Image-feature one-class anomaly detection

This example uses image-derived features rather than raw pixels. The question is whether robust distances can flag images from a different class when trained on a single normal class.

Result at a glance

For the digits setup, robust distances detect 90% of the anomaly digit at the fixed detection budget. The radial kurtosis is high, which is common when image features contain a small separated class.

What the data represent

The example uses sklearn digits features after dimensionality reduction/feature extraction. One digit is treated as normal and another as the anomaly class.

Why this estimator

FastMCD is a good baseline for one-class feature vectors when the normal class is compact.
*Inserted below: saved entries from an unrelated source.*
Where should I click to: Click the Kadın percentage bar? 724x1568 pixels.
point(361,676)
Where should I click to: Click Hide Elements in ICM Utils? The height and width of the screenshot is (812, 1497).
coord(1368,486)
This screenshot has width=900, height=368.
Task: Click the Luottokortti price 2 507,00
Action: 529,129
For multiple normal styles, use the multimodal detector.

Reproduce the result

python examples/use_case_image_feature_anomaly.py

Output from the run

image-feature one-class anomaly example
normal_digit=0, anomaly_digit=1, anomaly_count=30, n=208, p=12
precision=0.900, recall=0.900, detected=30
radial_kurtosis=120.197
saved diagnostics to results/use_cases/image_features

Figures and diagnostics

Image-feature one-class anomaly detection — distance panel

How to read the result

The distance panel should show whether anomaly images occupy the high-distance tail. If errors concentrate in ambiguous images, the robust score can still be useful as a review priority.

What this does not prove

For modern image anomaly detection, deep embeddings are usually better than raw low-dimensional features. robustcov is most useful after feature extraction.